--- Data provided ---

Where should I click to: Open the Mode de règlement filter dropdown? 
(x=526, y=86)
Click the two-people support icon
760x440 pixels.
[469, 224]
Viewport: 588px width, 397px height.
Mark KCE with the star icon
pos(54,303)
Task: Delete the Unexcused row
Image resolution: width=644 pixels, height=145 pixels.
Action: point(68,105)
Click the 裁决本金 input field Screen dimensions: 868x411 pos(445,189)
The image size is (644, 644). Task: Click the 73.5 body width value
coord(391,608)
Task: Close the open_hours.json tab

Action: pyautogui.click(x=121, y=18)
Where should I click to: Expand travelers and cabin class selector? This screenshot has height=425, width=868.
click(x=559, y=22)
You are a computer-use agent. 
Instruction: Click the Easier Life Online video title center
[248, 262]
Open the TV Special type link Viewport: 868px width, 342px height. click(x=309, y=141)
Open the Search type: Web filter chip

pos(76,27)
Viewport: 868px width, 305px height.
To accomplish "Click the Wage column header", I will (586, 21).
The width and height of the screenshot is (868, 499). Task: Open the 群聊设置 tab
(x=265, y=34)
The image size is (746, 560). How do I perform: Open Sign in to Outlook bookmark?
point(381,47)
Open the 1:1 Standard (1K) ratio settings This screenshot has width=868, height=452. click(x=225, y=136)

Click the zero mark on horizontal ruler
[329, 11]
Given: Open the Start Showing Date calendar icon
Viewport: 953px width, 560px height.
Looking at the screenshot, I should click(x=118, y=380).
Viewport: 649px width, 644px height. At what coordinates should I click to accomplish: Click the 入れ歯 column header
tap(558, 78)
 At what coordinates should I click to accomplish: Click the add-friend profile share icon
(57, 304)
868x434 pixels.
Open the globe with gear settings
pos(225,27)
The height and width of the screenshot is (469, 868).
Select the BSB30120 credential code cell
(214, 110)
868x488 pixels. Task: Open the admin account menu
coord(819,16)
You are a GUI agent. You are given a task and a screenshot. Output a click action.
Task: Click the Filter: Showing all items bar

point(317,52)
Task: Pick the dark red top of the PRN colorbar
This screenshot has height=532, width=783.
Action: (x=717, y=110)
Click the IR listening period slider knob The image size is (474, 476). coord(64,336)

---

Work item – Exactly the lines from the one containing "This screenshot has height=532, width=783." through the end of the records should be reproduced, and no others.

Exercise response –
This screenshot has height=532, width=783.
Action: (x=717, y=110)
Click the IR listening period slider knob The image size is (474, 476). coord(64,336)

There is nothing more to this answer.